(Work to complete) Below are the records; print exactly the lines from the one with "News & stories (359, 44)" through the last, both included, and leave the pictures out.

(Stored items)
——————

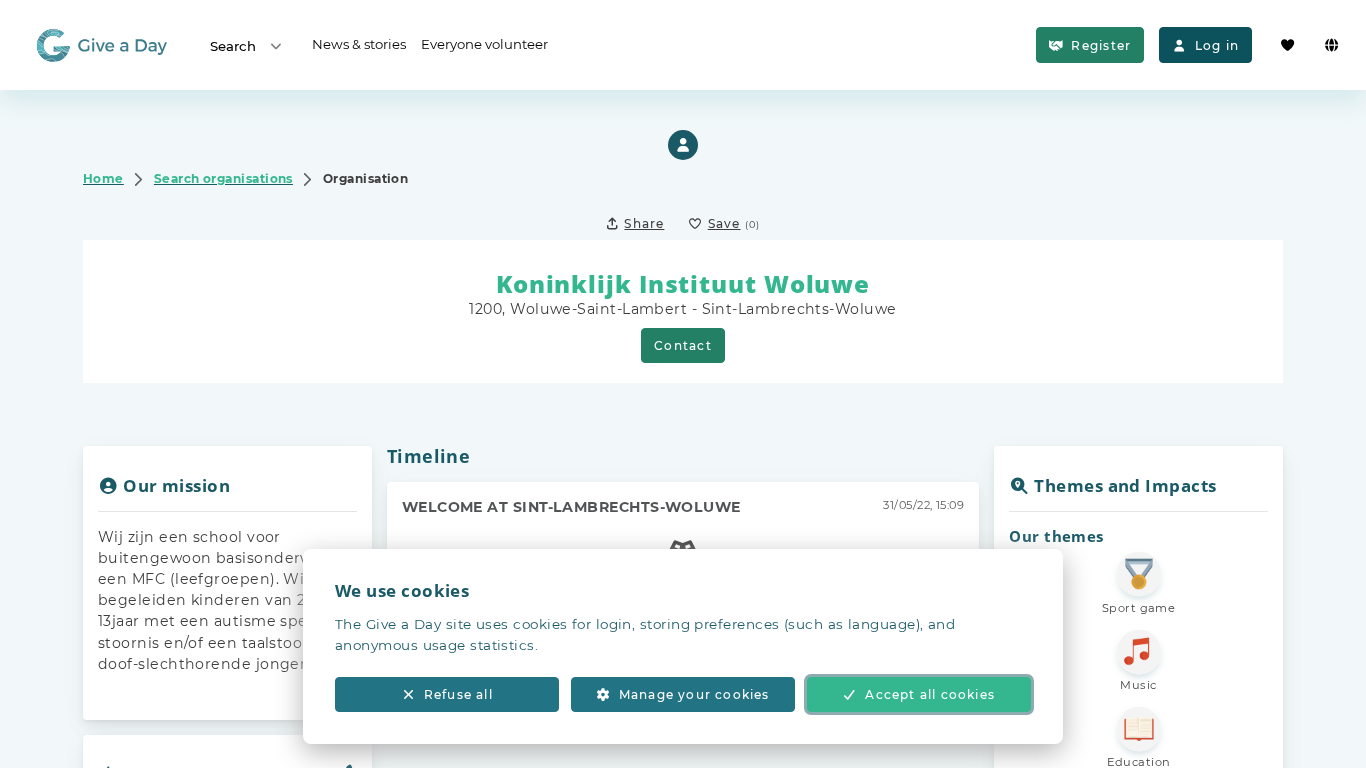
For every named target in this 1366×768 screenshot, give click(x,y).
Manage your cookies (694, 694)
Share (644, 223)
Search (233, 46)
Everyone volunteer (484, 44)
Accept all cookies (930, 694)
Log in (1217, 45)
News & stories (359, 44)
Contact (682, 345)
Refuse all (458, 694)
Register (1101, 45)
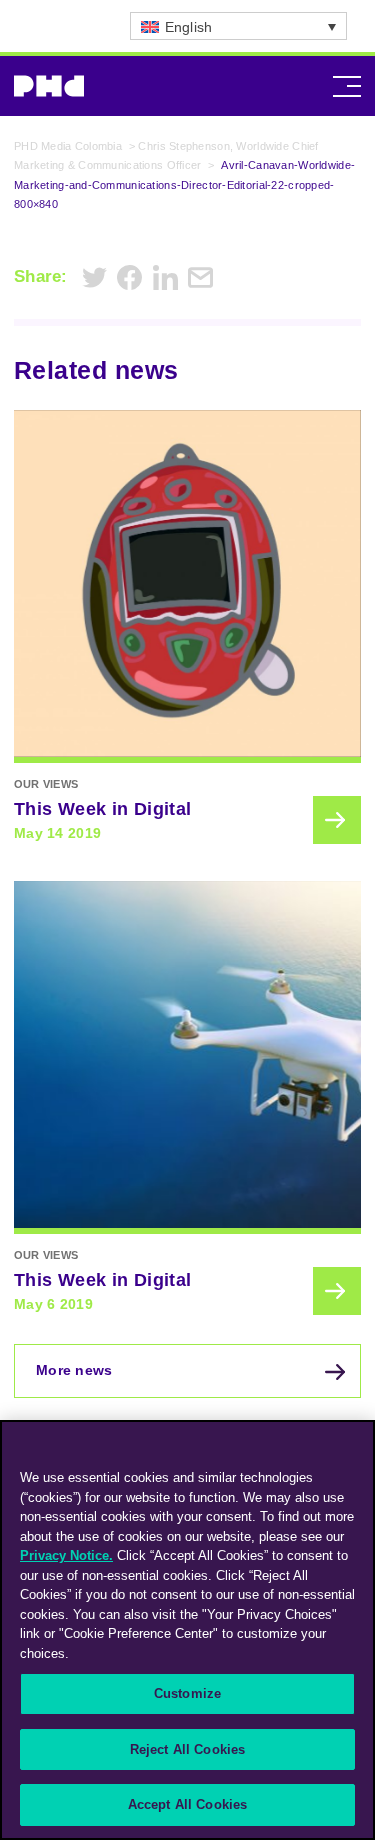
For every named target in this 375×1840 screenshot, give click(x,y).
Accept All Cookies (187, 1804)
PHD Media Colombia (68, 146)
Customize (187, 1693)
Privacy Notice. (66, 1555)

——————

(Answer space)
News & stories (359, 44)
Contact (682, 345)
Refuse all (458, 694)
Register (1101, 45)
For every named target in this 375×1840 screenshot, give click(x,y).
Accept All Cookies (187, 1804)
PHD Media Colombia (68, 146)
Customize (187, 1693)
Privacy Notice. (66, 1555)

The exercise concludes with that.